There are two ways of interacting with the netfilter modules in the kernel:
cco@DEU1145:~$ which iptables
/usr/sbin/iptables
cco@DEU1145:~$ cat /etc/lsb-release
DISTRIB_ID=Ubuntu
DISTRIB_RELEASE=22.04
DISTRIB_CODENAME=jammy
DISTRIB_DESCRIPTION=“Ubuntu 22.04.4 LTS”
It looks like kubernetes is interacting with the netfilter kernel modules by explicitly executing “usr/sbin/iptables” on the nodes where the respective iptables rules are needed. This involves one of the exec*() syscalls from the exec() family of syscalls; see also exec(3). It is also well known that exec() syscalls are consuming a lot of system resources.
So, my question is:
Why is kubernetes using exec*() syscalls for interacting with the netfilter modules instead of send(2)/recv(2) syscalls on AF_NETLINK sockets?
Thanks a lot,
Cristian
The only real answer is “that’s just how it was written”.
In truth, it’s FAR easier to comprehend this way. It’s trivial to try things by hand, and then bring them into the code. The man pages are very complete, unlike the alternative, and lots of examples and help can be found all over the internet. In short, this is the better approach, but I am biased.
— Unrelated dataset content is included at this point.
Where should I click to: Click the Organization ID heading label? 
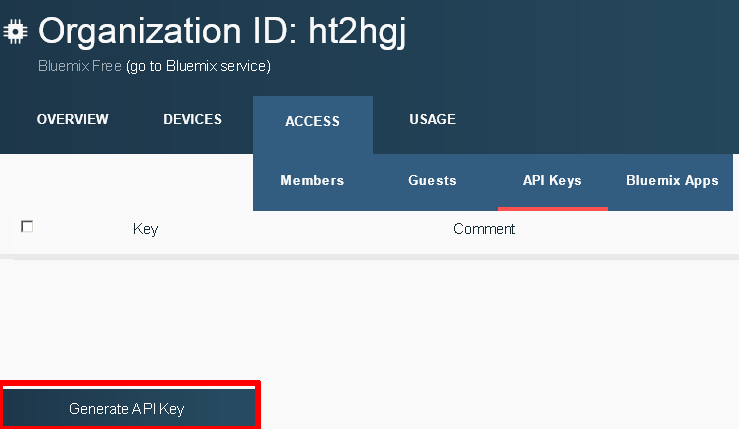[168, 31]
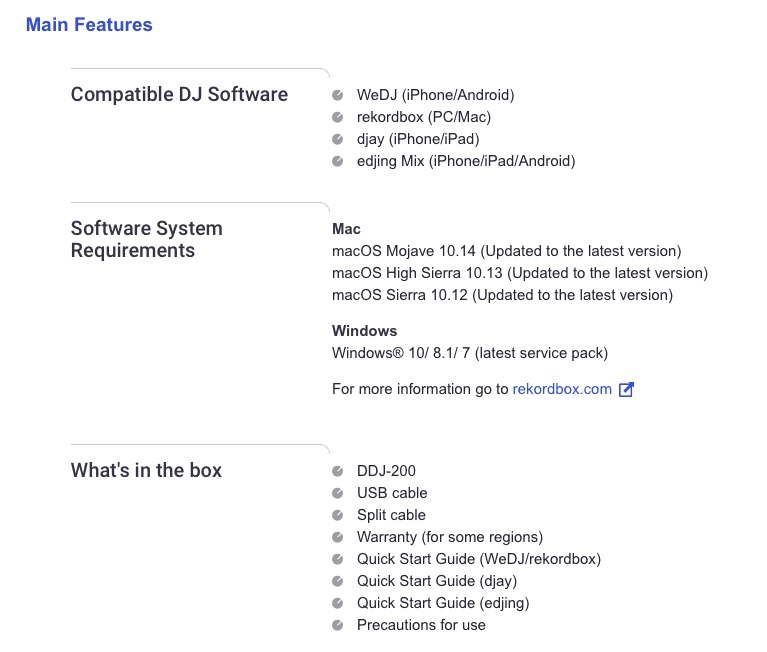Click the check bullet next to Precautions for use
The height and width of the screenshot is (652, 767).
tap(338, 626)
I dispute your assertion that exec consumes a lot of resources. It’s never, not once, come up as a problem in 10 years. There are OTHER things that are tricky about using iptables, but not that. The interplay between kube-proxy and OTHER users of iptables has been a long pain point, since the actual kernel API is not as stable as you might hope for.